If the capture filter has 2 pins, it's most likely a capture pin and a still pin. in this case you still need a Smart Tee connected to the source's capture pin, and need to preview off the smart tee's preview pin, and capture samples off the smart tee's capture pin.
(If you don't know what a SmartTee is, it's a filter that plays allocator tricks and only sends a sample down the preview pin if the capture pin isn't super bogged down.
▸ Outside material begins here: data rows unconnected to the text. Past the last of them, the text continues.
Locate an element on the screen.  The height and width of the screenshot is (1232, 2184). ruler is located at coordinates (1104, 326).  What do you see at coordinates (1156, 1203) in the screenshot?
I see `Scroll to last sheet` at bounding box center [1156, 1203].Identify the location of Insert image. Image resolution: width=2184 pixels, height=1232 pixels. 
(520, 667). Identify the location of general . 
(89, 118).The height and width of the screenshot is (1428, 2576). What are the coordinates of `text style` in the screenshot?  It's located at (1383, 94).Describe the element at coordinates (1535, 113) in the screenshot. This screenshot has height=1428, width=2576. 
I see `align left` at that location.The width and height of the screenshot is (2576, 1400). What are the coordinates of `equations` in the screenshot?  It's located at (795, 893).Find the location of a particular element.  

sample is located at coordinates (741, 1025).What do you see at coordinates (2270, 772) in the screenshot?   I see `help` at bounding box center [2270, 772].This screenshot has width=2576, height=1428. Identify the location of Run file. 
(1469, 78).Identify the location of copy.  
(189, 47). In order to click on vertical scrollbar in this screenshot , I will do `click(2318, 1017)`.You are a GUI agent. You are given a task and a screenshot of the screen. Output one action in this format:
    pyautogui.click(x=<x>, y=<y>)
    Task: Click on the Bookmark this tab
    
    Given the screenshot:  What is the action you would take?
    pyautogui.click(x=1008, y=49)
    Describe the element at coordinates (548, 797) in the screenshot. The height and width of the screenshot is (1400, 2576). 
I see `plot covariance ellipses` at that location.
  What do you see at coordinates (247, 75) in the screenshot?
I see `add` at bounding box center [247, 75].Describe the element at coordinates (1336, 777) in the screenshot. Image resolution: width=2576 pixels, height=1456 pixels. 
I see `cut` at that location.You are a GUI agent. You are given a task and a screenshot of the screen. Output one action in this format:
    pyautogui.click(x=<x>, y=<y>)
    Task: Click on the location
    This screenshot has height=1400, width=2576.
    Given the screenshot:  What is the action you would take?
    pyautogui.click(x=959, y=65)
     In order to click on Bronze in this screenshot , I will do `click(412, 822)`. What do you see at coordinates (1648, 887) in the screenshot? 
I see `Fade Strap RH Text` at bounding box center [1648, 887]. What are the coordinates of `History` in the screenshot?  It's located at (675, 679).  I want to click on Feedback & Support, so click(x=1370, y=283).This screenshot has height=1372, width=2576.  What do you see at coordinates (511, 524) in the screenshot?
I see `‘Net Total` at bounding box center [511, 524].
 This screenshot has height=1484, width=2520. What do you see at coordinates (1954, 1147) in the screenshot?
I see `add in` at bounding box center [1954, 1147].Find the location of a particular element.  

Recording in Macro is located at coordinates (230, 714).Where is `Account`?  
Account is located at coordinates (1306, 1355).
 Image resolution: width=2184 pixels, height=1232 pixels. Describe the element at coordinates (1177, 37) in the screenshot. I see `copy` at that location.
It's job is to provide a path for the VMR to render from which won't botch up the allocators between the capture filter and the filters downstream of the capture filter)
If the capture filter has both capture and preview pins, I think you can figure out what you need to do then.
Anyhow, summary: The SampleGrabber is simply a CTransInPlaceFilter. You could write it as a Null Renderer, too, just make sure to fill out some junk in CheckInputType, and to call your callback back in DoRenderSample.